Virunga National Park is home to the critically endangered mountain gorilla.

African Wildlife Foundation commends World Wildlife Fund and others for pressuring Soco International to abandon its oil plans in Africa’s oldest park

In a surprise move, British oil company Soco International has abandoned plans to drill for oil in the Democratic Republic of Congo’s Virunga National Park, a World Heritage Site and home to the critically endangered mountain gorilla. After an international outcry; protests from high-profile individuals, including Archbishop Desmond Tutu and Richard Branson; and legal mediation with the World Wildlife Fund, Soco has agreed not to undertake any exploratory or other drilling in Virunga National Park. Conservationists had noted oil activities would jeopardize the park’s world heritage status and negatively impact the estimated 200 mountain gorillas that live there. The mountain gorilla is one of Africa’s four great apes and currently critically endangered, with fewer than 900 remaining in the world.

“We are talking about one of the most biologically diverse areas in the world, but also a region that is extremely unstable due to ongoing human conflict,” says Kathleen Fitzgerald, African Wildlife Foundation’s (AWF’s) vice president of conservation strategy, who praised the decision as not only the right thing to do but also the responsible way to do business. “To drill for oil in this park would not only threaten wildlife and negatively impact the ecosystem, but also bring further disruption to a volatile area.”

Though the news out of Virunga is to be celebrated, Fitzgerald warns other national parks and reserves on the continent are facing similar threats.

“Many African countries are being courted by extractive companies that want access to their natural resources, and in some cases governments are granting concessions inside or alongside protected areas,” Fitzgerald explains. “Mining and other extractive industries are inevitable and even necessary for supporting socioeconomic development, but where and how these activities take place should be carefully weighed against the possible impacts they could have on wildlife and people. African Wildlife Foundation believes a concession to extract a resource or build certain types of infrastructure should not be granted if it endangers a significant wildlife population, threatens to disrupt the ecosystem services on which both people and wildlife depend, or if another type of enterprise—ecotourism for example—could bring more benefits to the area.”

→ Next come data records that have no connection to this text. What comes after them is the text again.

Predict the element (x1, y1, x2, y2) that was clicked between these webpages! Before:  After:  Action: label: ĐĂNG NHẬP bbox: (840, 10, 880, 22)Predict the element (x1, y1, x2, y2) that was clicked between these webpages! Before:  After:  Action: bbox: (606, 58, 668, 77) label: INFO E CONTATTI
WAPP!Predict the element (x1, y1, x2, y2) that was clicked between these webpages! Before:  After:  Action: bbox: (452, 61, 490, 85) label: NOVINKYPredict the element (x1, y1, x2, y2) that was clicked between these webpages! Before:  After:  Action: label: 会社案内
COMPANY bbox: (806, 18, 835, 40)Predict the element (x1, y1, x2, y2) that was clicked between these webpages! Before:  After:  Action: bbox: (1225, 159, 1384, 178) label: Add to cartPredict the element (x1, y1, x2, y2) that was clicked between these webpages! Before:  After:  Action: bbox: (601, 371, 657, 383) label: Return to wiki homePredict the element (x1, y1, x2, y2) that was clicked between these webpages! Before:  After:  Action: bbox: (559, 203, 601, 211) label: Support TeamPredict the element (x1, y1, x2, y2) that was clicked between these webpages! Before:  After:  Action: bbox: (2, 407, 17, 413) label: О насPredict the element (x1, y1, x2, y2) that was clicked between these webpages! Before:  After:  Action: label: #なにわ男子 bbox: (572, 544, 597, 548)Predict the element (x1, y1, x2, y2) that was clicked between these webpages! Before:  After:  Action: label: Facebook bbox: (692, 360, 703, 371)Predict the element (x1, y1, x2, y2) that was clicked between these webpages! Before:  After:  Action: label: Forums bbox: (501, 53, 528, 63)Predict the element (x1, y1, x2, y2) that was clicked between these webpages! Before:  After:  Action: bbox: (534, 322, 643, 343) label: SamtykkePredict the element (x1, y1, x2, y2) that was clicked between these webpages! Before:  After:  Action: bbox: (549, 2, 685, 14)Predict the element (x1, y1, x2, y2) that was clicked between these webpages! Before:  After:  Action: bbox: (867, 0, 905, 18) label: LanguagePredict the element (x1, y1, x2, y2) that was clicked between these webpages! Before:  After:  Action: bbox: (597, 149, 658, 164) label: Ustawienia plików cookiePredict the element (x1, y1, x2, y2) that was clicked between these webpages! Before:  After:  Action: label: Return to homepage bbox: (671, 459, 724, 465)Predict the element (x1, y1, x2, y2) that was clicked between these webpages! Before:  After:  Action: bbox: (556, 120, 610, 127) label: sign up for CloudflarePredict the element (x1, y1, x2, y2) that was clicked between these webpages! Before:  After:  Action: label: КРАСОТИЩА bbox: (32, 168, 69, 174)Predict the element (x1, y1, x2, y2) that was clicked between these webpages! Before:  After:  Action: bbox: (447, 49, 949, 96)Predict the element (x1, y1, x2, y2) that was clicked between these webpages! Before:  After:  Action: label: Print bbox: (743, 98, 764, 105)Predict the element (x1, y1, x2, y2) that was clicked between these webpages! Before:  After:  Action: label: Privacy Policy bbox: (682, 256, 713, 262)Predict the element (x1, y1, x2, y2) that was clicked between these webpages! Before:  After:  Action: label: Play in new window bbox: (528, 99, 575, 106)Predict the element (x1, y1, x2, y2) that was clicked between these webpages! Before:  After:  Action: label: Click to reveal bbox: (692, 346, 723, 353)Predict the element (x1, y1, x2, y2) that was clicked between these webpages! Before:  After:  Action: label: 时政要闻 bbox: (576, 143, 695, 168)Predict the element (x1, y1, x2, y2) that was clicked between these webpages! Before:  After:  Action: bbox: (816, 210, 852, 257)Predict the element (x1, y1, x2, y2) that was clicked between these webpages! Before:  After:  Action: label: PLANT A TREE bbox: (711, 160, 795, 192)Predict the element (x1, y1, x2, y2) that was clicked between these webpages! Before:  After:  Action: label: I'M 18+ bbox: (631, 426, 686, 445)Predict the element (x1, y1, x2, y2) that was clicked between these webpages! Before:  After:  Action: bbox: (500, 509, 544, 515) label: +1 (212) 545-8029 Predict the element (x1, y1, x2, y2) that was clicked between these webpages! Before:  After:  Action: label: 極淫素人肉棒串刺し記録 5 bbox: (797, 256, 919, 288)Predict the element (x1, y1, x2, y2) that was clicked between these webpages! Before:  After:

AWF has submitted letters to courts and governmental authorities in several countries opposing concessions to extractive companies in or near critical protected areas. In Zambia, for example, AWF is opposing the construction of a copper mine in Lower Zambezi National Park, while in South Africa, it is asking the district government to reconsider construction of a proposed coal mine on the boundary of Hluhluwe-iMfolozi-Park.